西村賢太にはなれない。
西村賢太にはなれない。
そういうことを目指していた。
そうすることを企んでいた。
私小説のような試みだ。
彼の本を読む以前に、川端康成をはじめとした文豪たちや、オーストラリアの写真家、Nirrmi FirebraceのブログやSNS運営を見て、同じようなことができると思っていた。
自分も彼らに引けを劣らない体験や、経験があって、なおかつそれを上手く「読み物」として完成させる、確信のようなものがあったからだ。
実際は違った。
自分の意図しないところで、自分の意図しない場所を覗かれるという現象について、なんの考えも持っていなかった。
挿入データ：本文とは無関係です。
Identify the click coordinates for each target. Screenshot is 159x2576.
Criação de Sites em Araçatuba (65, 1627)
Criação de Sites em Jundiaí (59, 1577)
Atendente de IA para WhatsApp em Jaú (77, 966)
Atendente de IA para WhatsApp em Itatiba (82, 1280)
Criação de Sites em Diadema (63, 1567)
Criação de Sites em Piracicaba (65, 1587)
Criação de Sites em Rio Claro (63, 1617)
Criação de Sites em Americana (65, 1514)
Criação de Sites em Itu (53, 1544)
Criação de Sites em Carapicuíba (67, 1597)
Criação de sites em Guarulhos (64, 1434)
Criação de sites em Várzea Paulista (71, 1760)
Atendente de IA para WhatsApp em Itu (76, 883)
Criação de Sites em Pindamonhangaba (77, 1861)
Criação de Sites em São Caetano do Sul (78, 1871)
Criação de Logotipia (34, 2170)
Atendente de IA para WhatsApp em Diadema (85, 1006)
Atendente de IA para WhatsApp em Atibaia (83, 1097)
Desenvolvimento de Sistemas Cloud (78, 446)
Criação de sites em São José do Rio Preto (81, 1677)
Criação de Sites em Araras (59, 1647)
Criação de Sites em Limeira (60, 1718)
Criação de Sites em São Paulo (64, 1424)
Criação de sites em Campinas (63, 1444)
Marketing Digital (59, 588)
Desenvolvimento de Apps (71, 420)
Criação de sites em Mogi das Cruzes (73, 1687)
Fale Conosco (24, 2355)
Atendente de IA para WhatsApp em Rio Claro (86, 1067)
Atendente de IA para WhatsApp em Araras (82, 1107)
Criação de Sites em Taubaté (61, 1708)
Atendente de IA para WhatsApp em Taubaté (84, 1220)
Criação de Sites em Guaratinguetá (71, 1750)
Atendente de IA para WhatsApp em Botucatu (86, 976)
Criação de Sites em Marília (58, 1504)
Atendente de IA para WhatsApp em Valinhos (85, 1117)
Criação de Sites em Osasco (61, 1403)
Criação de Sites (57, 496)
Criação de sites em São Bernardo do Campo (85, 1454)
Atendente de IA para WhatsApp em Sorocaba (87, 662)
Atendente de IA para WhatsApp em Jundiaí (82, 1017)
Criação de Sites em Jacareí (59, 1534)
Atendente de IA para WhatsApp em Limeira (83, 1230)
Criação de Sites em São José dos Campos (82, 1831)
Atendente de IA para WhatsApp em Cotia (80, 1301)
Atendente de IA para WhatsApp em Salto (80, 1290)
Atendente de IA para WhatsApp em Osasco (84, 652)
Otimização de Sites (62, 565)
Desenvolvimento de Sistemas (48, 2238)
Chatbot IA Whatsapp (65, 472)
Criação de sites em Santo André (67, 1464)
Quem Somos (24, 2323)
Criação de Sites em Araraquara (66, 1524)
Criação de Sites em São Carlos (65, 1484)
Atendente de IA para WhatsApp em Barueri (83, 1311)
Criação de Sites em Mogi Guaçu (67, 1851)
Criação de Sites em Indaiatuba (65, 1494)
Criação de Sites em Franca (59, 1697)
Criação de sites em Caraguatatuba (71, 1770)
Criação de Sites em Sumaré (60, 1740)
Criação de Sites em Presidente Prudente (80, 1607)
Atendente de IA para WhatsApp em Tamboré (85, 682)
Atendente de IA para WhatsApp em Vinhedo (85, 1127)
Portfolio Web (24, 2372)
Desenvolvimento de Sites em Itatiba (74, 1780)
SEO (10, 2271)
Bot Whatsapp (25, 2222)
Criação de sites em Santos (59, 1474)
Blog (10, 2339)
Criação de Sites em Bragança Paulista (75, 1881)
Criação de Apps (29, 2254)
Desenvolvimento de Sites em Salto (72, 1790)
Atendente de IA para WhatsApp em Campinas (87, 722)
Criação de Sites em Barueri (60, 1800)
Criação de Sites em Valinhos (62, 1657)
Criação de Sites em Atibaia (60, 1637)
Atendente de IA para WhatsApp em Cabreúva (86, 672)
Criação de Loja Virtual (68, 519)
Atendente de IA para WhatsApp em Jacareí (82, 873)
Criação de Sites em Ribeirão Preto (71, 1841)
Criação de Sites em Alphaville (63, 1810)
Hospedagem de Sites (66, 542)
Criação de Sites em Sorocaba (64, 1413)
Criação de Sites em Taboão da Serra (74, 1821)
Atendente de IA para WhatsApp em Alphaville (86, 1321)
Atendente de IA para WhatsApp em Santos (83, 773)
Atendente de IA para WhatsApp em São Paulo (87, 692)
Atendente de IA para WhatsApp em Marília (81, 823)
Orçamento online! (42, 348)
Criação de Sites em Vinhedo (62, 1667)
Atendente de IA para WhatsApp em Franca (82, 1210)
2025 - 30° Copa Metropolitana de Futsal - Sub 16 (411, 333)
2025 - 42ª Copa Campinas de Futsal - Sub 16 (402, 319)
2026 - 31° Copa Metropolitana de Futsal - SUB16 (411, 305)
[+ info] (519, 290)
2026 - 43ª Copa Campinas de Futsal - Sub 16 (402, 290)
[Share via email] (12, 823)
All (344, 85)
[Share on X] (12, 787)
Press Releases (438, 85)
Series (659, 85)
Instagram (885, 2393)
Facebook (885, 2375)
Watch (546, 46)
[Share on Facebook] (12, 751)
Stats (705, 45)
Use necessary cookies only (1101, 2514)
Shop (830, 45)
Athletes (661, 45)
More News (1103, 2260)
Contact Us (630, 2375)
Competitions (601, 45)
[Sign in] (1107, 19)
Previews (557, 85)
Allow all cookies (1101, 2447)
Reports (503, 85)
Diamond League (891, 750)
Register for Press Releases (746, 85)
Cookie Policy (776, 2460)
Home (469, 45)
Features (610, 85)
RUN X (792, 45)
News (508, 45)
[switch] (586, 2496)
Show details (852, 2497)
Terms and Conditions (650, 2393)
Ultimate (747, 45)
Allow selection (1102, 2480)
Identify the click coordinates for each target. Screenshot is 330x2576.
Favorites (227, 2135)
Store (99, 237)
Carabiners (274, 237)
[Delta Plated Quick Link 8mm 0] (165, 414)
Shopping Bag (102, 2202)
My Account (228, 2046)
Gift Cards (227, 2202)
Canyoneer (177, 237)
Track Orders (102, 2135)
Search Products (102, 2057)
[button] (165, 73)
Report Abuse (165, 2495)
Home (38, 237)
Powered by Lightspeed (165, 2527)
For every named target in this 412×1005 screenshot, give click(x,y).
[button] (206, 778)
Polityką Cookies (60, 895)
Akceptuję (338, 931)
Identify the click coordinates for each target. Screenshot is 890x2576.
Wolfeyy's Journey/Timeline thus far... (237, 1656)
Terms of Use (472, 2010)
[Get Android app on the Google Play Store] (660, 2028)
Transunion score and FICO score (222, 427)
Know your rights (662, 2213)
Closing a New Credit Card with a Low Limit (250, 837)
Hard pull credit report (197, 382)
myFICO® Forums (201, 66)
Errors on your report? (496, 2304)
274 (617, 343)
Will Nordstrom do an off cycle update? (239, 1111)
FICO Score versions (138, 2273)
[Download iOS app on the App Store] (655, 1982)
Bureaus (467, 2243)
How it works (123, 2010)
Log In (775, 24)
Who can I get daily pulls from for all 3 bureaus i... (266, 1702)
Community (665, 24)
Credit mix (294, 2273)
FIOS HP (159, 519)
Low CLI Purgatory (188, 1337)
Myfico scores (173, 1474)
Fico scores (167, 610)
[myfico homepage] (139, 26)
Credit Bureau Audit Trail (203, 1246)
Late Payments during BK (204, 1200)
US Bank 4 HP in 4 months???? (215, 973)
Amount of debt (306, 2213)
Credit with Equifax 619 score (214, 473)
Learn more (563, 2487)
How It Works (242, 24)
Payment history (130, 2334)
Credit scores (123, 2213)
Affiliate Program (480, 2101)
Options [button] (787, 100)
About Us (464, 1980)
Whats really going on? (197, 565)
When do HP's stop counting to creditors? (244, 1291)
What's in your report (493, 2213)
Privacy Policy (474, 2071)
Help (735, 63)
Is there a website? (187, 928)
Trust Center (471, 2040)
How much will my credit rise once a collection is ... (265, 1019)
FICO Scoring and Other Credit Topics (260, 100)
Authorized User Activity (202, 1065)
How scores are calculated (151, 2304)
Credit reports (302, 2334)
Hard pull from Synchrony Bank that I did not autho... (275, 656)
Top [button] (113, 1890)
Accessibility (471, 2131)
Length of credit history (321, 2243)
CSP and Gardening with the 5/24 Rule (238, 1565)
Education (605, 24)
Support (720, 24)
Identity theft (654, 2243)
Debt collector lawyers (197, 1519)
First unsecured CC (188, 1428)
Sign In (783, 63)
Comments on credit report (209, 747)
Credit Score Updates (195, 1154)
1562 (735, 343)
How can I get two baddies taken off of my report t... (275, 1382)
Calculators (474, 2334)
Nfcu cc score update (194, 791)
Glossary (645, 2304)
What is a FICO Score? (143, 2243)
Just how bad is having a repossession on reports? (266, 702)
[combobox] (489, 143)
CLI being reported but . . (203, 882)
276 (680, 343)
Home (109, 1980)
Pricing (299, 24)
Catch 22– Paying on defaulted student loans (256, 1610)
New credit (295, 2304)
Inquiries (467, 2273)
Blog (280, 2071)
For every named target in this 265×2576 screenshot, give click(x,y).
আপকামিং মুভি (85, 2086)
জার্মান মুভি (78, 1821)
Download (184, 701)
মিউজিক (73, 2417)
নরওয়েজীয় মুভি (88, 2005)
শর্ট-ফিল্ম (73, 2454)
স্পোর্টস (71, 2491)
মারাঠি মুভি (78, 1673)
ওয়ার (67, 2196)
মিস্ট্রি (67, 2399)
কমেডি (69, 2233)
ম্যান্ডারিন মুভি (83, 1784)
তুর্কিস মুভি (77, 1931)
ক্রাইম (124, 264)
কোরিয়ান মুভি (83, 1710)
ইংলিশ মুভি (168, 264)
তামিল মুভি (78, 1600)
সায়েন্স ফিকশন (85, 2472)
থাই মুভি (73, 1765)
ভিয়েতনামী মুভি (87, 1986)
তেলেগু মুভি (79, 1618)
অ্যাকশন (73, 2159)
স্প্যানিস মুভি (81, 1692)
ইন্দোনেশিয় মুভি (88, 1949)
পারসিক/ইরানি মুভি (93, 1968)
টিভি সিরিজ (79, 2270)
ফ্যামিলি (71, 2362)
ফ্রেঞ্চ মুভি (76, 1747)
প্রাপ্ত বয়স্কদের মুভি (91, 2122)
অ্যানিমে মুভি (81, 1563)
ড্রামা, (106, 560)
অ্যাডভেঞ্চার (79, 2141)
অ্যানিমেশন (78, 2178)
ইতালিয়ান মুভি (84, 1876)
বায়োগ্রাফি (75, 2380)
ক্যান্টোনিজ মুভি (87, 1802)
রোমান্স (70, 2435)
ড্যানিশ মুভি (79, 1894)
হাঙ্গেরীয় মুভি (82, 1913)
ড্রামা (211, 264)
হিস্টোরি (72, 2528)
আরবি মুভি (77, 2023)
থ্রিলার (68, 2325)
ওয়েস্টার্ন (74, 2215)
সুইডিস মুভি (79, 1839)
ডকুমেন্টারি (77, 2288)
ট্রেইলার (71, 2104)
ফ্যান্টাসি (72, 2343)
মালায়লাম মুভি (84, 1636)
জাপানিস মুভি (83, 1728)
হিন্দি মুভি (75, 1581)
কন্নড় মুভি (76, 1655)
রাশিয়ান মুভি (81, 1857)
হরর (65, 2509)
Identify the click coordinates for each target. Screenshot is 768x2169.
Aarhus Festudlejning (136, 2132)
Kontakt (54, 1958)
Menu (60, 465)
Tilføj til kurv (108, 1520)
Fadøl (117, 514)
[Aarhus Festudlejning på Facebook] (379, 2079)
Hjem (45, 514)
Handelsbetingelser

よく考えなくても、こんなことは誰にだって思い当たることだろう。
例えば、人に住所を教えるようなときだ。
相手の氏名、住所、職業、人柄を知ってなお、相手が信用するに値する人物だと確信できるような場面にやっと教えられるような情報。
彼らのようになるというのは、ある意味では、自分の心の住所を不特定多数の人々に晒すことなのだ。
別にこんな風に真実めいた書き方をしなくても、こんな問題は一番初めの、この企みが頭のなかを横切ったときから意識しているべきことだったのだ。
一応、これについてまったくの懸念や関心をもっていなかったわけではない。
懸念や関心を持ちつつも、結局は、燃え盛る火の輪を、無傷でくぐるか、火傷を負いながらくぐるかの違いに思われたのだ。